Maximisation of Impact of dating formation: There is a need for people in Scotland with a good background in Bayesian statistics (and archaeology) who can help archaeologists to design their 14C dating programs to achieve the maximum amount of information. In particular, someone with a good grasp of calibration programs such as OxCal that use Bayesian techniques. Dr Derek Hamilton is a recent appointment to SUERC staff and has that expertise.

Compound Specific 14C dating: Dr Gillian MacKinnon is a SAGES appointment whose remit is partly to develop compound specific 14C dating. This presents an opportunity for research grant applications on such topics as food residues in pottery, etc.

Enhanced understanding of marine and freshwater reservoir effects: There is a definite requirement for archaeologists to understand the effects of non terrestrial food resources in the human diet on calibration of 14C ages of human remains. There are potential opportunities for research in this area. The SUERC lab. has been researching both marine and freshwater reservoir effects for around a decade (Cook et al. 2001, 2002; Ascough et al. 2004, 2005, 2006; Russell et al. 2010).

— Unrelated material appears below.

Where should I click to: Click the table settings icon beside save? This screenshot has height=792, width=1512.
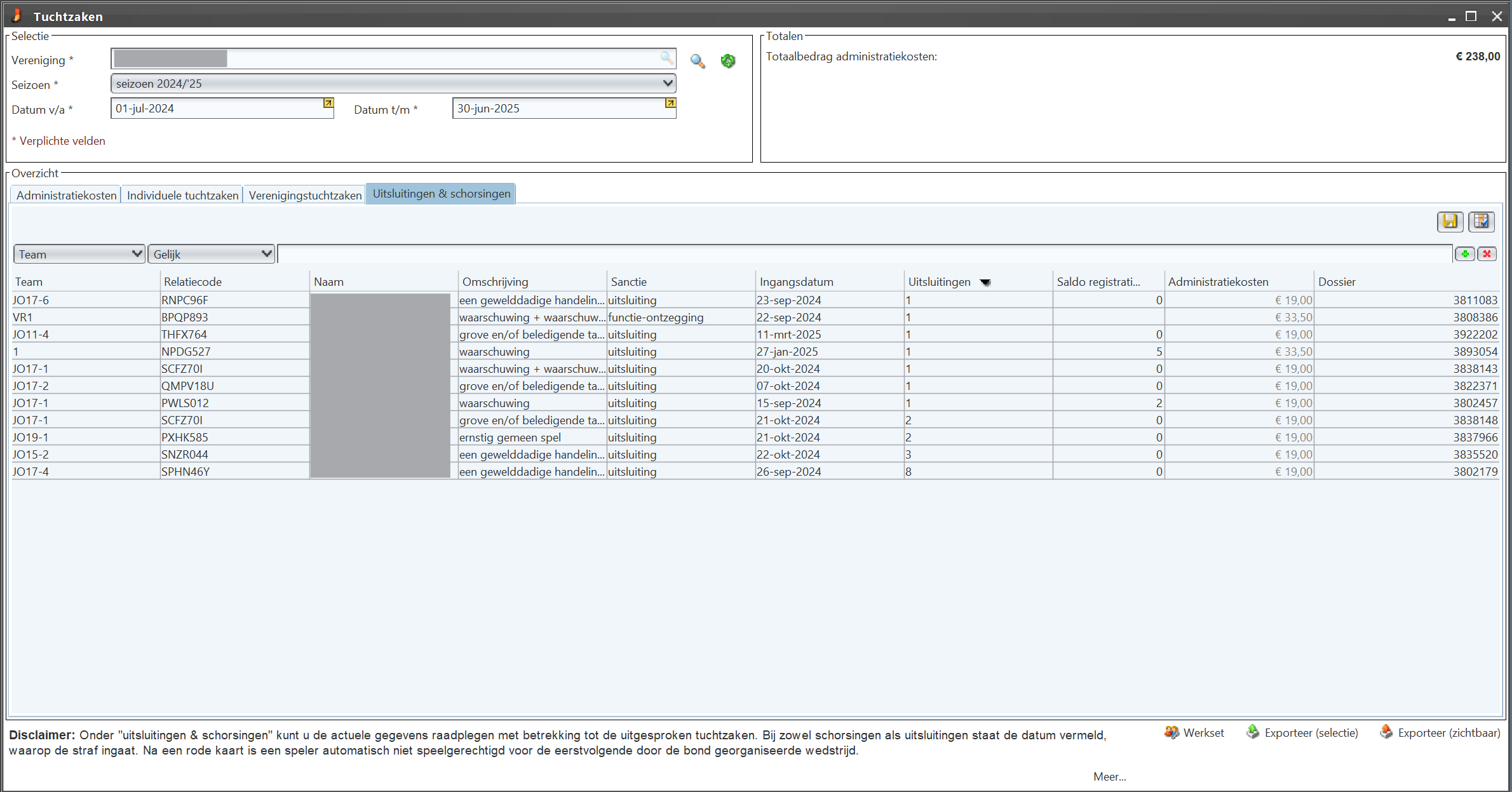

More generally, there is an opportunity for archaeologists in Scotland (in the professional, academic and private sectors) to formulate and submit research grant applications with SUERC staff and to achieve meaningful collaborations on a range of archaeological problems requiring 14C and/or stable isotope measurements. Historic Scotland (HS) has funded the development of an on-line system to handle archaeologists’ applications for HS funded radiocarbon dating. The system is based on a database, linked to the Online AccesS to the Index of archaeological investigationS (OASIS), which will provide the applicant with an on-screen application form and will permit the submission of the form electronically to the HS programme supervisor for consideration. The programme supervisor’s decision will be transmitted directly back to the applicant and forward to the 14C laboratory. If approved, the applicant will then be instructed to dispatch the samples and the lab will be forewarned of their imminent arrival. The system will allow applicant and supervisor to communicate to resolve problems. Once the analysis is complete, the system will then transmit the radiocarbon result certificate to both the supervisor and applicant. At the time of writing (April 2012), the system is undergoing further bench-testing. Some minor faults remains to be ironed out but HS hope to see the system running by late summer 2011.

HS also hope that once the system is up and running well they will be able to upload all the existing 14C results funded through HS or its predecessor bodies. These data will be available through the same on-line database system and will be supplemented as each new batch of result certificates is issued. The system has the facility of not moving results into the public domain if some compelling reason exists for confidentiality

Figure 3: Graphical representation of the calibration of radiocarbon results for carbonised residues from Perth, Scotland.

Graphical representation of the calibration of radiocarbon results for carbonised residues from Perth, Scotland. The chronological model for Shelly Ware in Perth is as previously described in Hall et al. (2007). It is composed of the 14C measurements on 15 carbonized residues from 11 different archaeological contexts. The measurements are in agreement with the model assumption that they belong to a single phase of activity . This activity dates the introduction of Shelly Ware in Perth to cal AD 930-1020 (95% probability; start Shellyware: Perth, Scotland) [cal AD 960-1000 (68% probability)]. Shelly Ware fell out of use in Perth in cal AD 1020-1120 (95% probability; end Shellyware: Perth, Scotland) [cal AD 1030-1070 (68% probability)]. (N.B. These results vary very slightly from those analysed using OxCal 3.10 and reported in Hall et al. (2007).